WORK REQUIRED ->
List each line below that contains the string "Task".

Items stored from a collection
----
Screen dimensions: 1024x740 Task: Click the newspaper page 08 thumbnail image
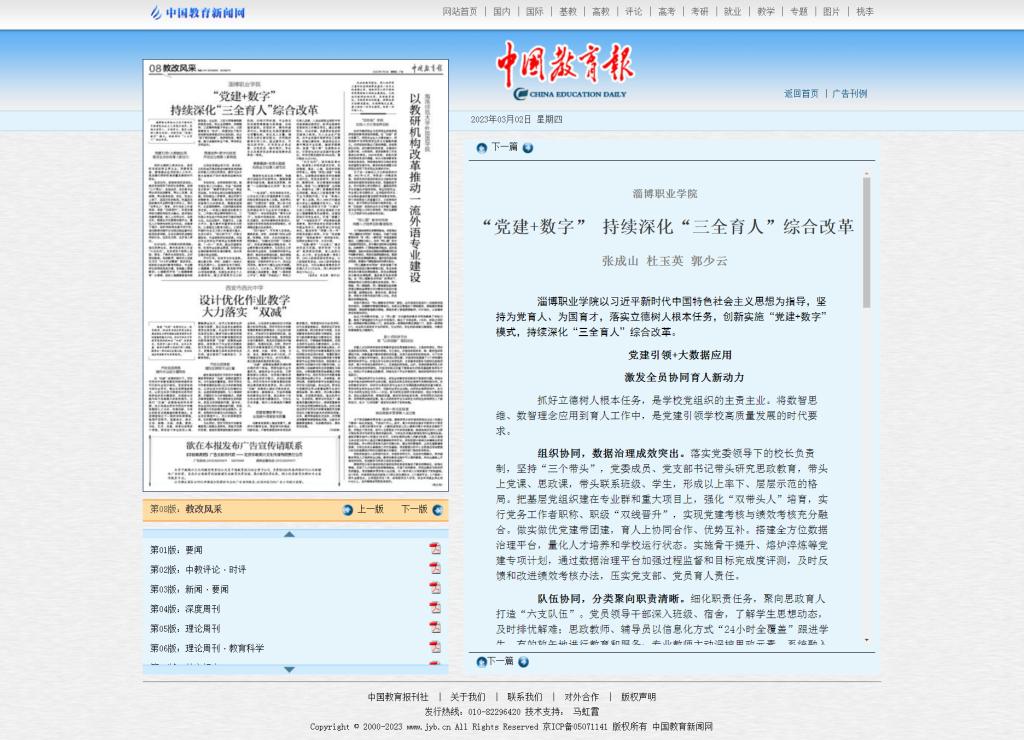295,275
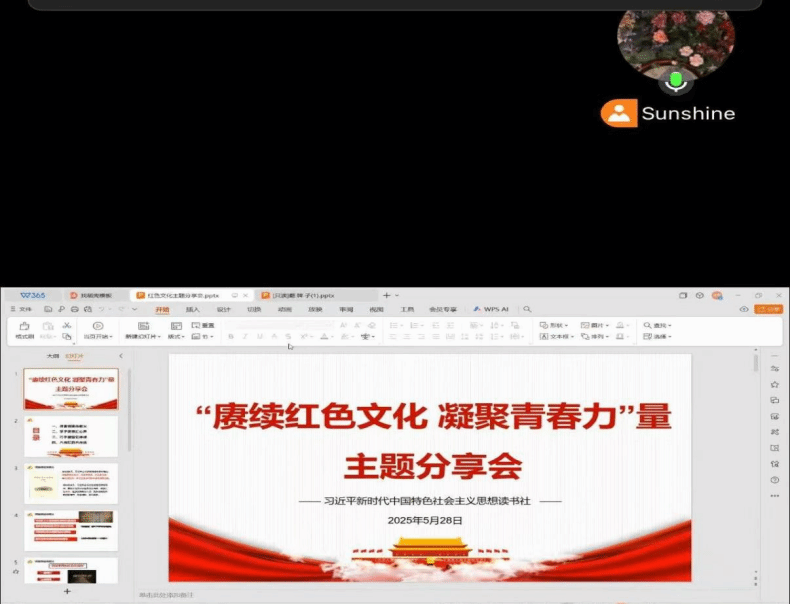790x604 pixels.
Task: Click the Print icon in quick access bar
Action: (75, 310)
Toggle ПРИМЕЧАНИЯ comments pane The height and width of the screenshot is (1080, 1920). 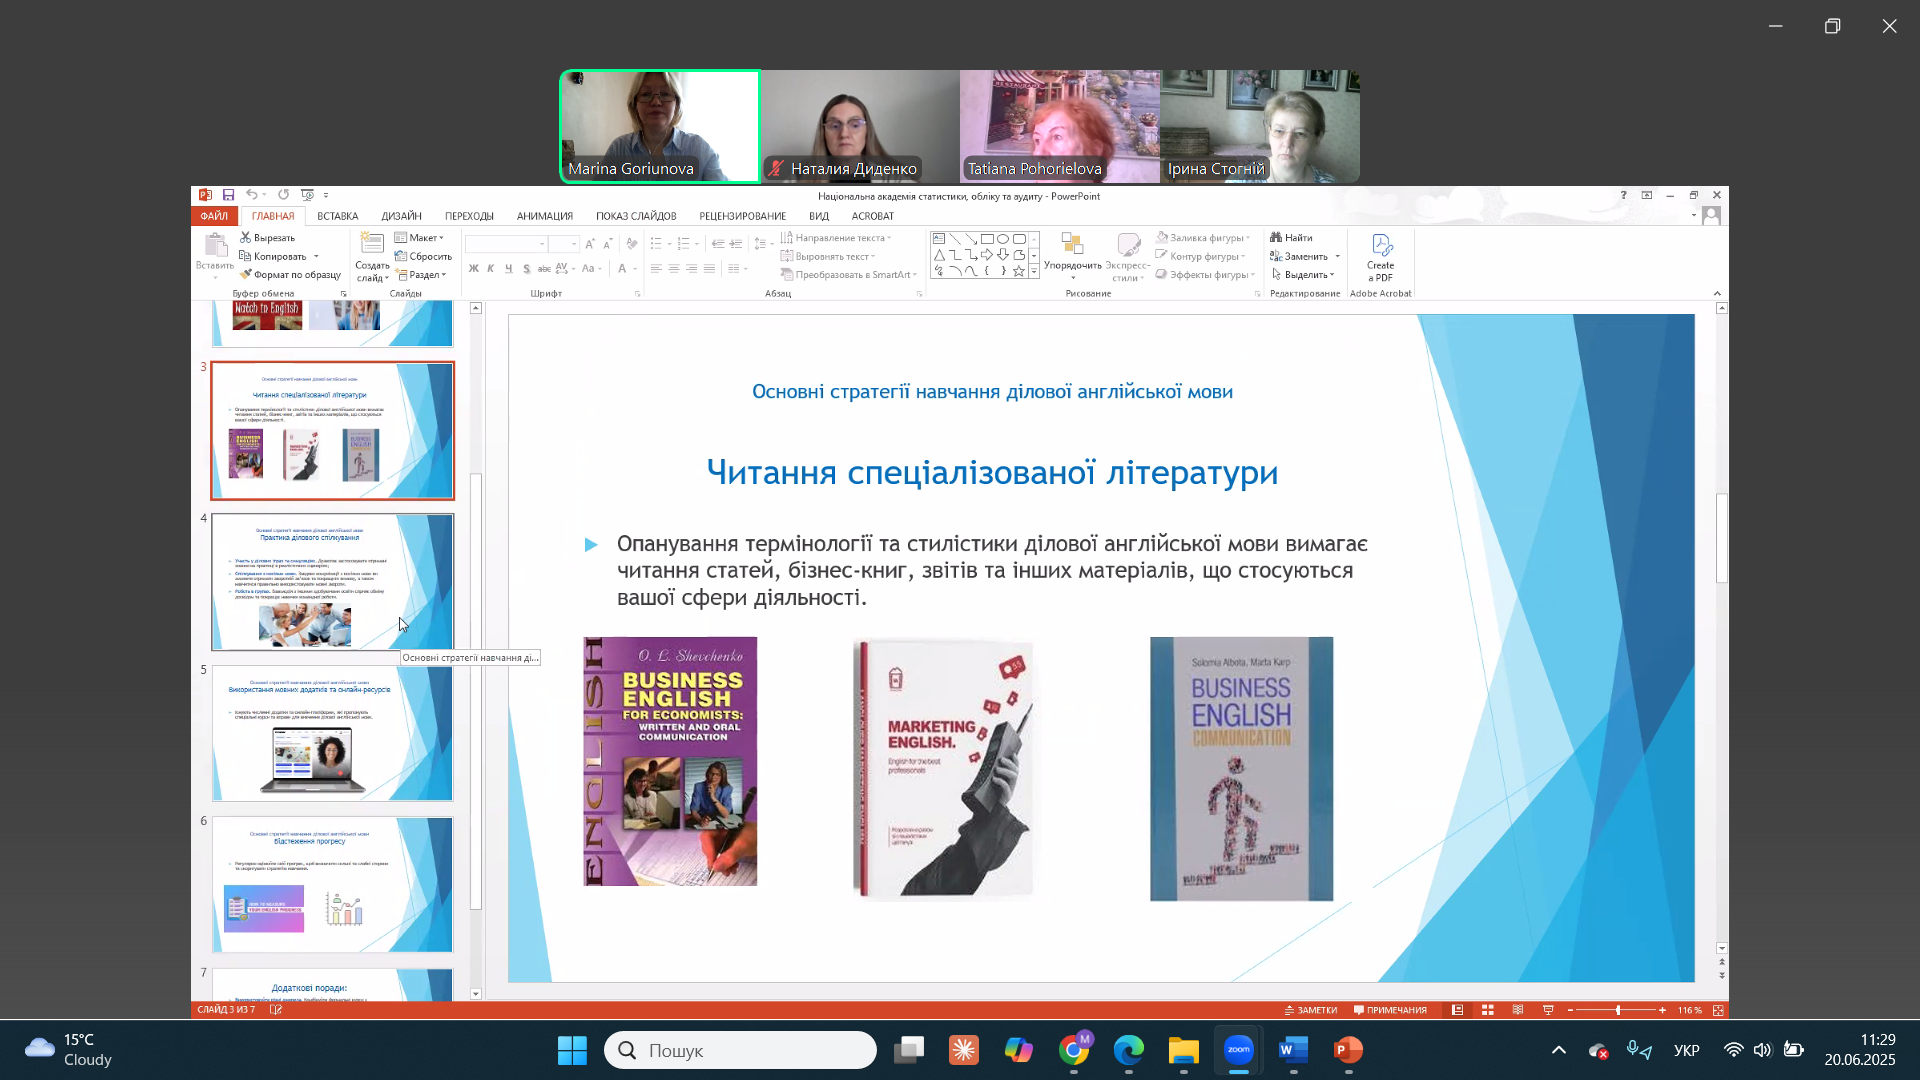coord(1390,1010)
----
ANSWER IN FULL ->
Screen dimensions: 1024x740 Task: Click the newspaper page 08 thumbnail image
Task: Click the Print icon in quick access bar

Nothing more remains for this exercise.